Los Angeles Department of Power & Water, the largest municipal electric utility in the US, has issued a request for proposals for a 250MW solar PV installation.

LADWP will develop 50MW of the programme at the utility’s Beacon Solar Project in Kern County, California, and will seek bids from up to four developers for the remaining four parcels of 40MW to 60MW, but a single developer may be chosen for all four parcels.

Anh Wood, manager of the utility's solar initiatives, told PV Tech: "It's very creative, no one has done it before. Our goal is to bring in large-scale developers so that they can bring their financing and their purchasing power. Fifty megawatts is big but it's not something that shocks us."

LADWP already has two large-scale power purchase agreements with two projects in Nevada that exceed 200MW.

Power purchase agreements for Beacon will be for a 25-year term and capped at $85/MWh. Developers will also be able to enter a competitive bidding process to develop projects in the LA Basin. The associated local solar offering will consist of four 10-14 MW blocks of solar projects built on private properties within the LADWP's Los Angeles service territory for 20-year contracts capped at $140/MWh.

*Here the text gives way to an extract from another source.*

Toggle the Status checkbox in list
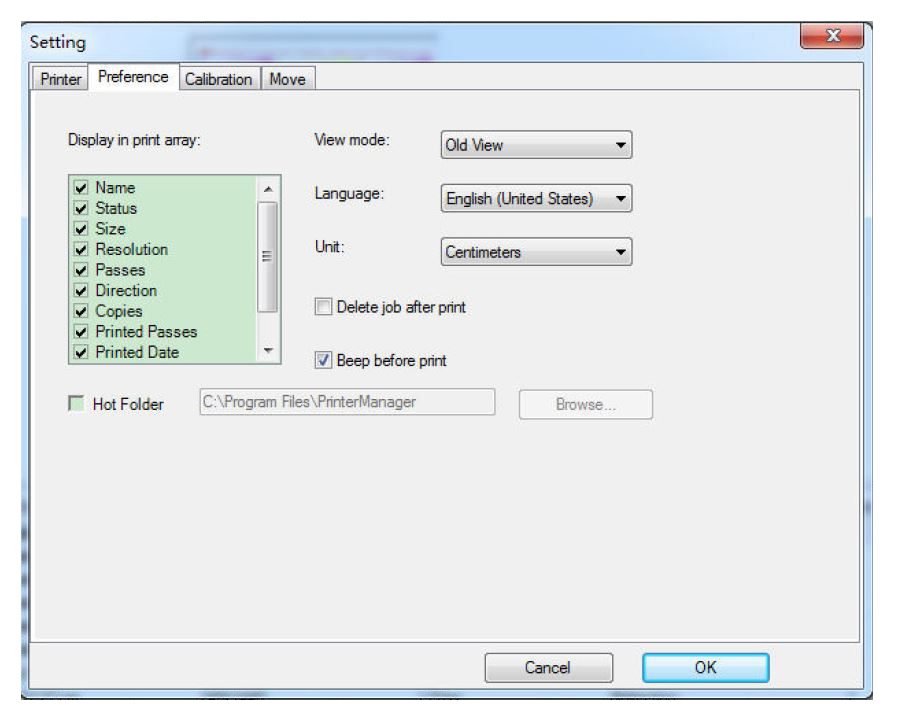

California's Renewable Portfolio Standard requires investor owned utilities and municipal utilities to procure 33% of their electricity from renewable sources.

LADWP aims to have 1200MW of solar capacity by 2020, representing 12.2% of its 33% total. LADWP aims to reach 25% of its 33% goal by 2016.

So far, LADWP has focused on wind projects, but PV cost declines, good insolation in southern California and the Investment Tax Credit make solar an attractive option for the utility, said Wood.

"The next phase is to add more solar especially since the ITC is still available until 2016," she said. "Most of our solar projects will happen in the next few years."

LADWP, which serves 1.2m customers, currently sources 40% of its electricity from coal-fired generation, which it plans to divest over the next couple of years.

"That's what our customers want and that's what our city leaders are asking for," she said.

Permits for the site have already been granted for the Beacon site, 70 miles north of Los Angeles. LADWP purchased the Beacon site for a reported $31.5m last December from NextEra Energy, which had planned to build a 250MW solar thermal plant on site. The RFP process will close in July and construction is scheduled to start in January 2015.

Earlier this year, LADWP launched a feed in tariff programme aimed at the commercial rooftop segment at 30kw to 3MW.

Twenty megawatts was allocated at the start of the year, but LADWP received 150MW-worth of applications. Another 20MW will be released in July. The current rate is 17c kwh with a 1c step down rate at each phase.